Особую зависть вызвали две-три охотничьи истории, в которых Гран При выступал как гроза диких кабанов и медведей. А когда выяснилось, что благородная лайка вообще ничем не занимается, кроме охоты, бедняги-овчарки так и сели, и дружный тоскливый стон вырвался из их честных натруженных глоток…
На рассвете начали облаву. Два охотника и два чабана (один со своим старым ружьем, а другой с толстой ореховой палкой) спустились к лесу, где прятался медведь. Взяли с собой и двух овчарок — Аю и Лёню, которых вели на веревочных поводках. Гран При, деловитый и собранный, шел сам. Охотники, оставив лайку с чабанами, обогнули слева лесной массив и поспешили к тому месту, где по заросшему кустарником перешейку медведь мог уйти незамеченным в соседний лес, тянувшийся нескончаемой полосой к дальним горам. Чабаны пошли опушкой правее, почти до конца леса, где его нижней границей служила отвесная стена пропасти. Отсюда собак послали в чащу. Немного углубились в лес и чабаны, дважды выстрелив вверх из ружья.
Гран При сразу же оторвался от овчарок и молча скрылся. Аю и Леня с громким лаем помчались вдогонку, но скоро потеряли даже след своего гостя.
Первым обнаружил медведя Гран При. Чабанские собаки услышали отдаленный лай совсем не в той стороне, куда бежали сами. Они сразу же свернули и помчались на голос, доносившийся с верхней окраины леса, которую совсем недавно обошли охотники. С треском продираясь сквозь молоденький подлесок, Аю бормотал себе под нос:
— Как может этот городской щенок драться с медведем? Сейчас его задерет медведь. Сейчас…

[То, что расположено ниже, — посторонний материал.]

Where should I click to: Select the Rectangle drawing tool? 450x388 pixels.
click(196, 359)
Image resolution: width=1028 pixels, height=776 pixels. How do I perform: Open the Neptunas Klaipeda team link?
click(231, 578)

— Скорей, скорей, скорей! — отвечала Лёня.
Заливистый лай Гран При постепенно перемещался в сторону перешейка, где ждали в засаде охотники. Дорогу овчаркам преградила глубокая обрывистая балка, и они на несколько мгновений остановились. На той стороне балки здоровенный медведь вертелся волчком, пытаясь схватить пляшущего перед его носом Гран При. Иногда изящный аристократ заскакивал с тыла и вцеплялся в жирный медвежий огузок. Зверь яростно ревел, размахивал лапами, а Гран При проворно отскакивал на несколько шагов и затем нападал снова. Все это время медведь и собака не топтались на месте, а заметно продвигались в нужную для лайки сторону — поближе к охотникам. Но скоро Гран При добился главного: зверь позорно кинулся наутек — опять-таки в направлении засады.
И вот тогда, резко рванувшись вправо, Аю (а за ним и моя мать) обогнул обрывистый склон балки, пересек ее в пологом месте и бросился наперерез медведю.
— Ты куда? Не мешай! — заорал Гран При, но разве могли его услышать, да еще и понять?
Аю и Лёня поступили, как велел им долг стражей отары. Они видели перед собой злостного грабителя, разбойника и обязаны были, больше того, страстно желали наказать врага. Охота… облава… засада — ничего этого самоотверженные чабанские собаки не знали.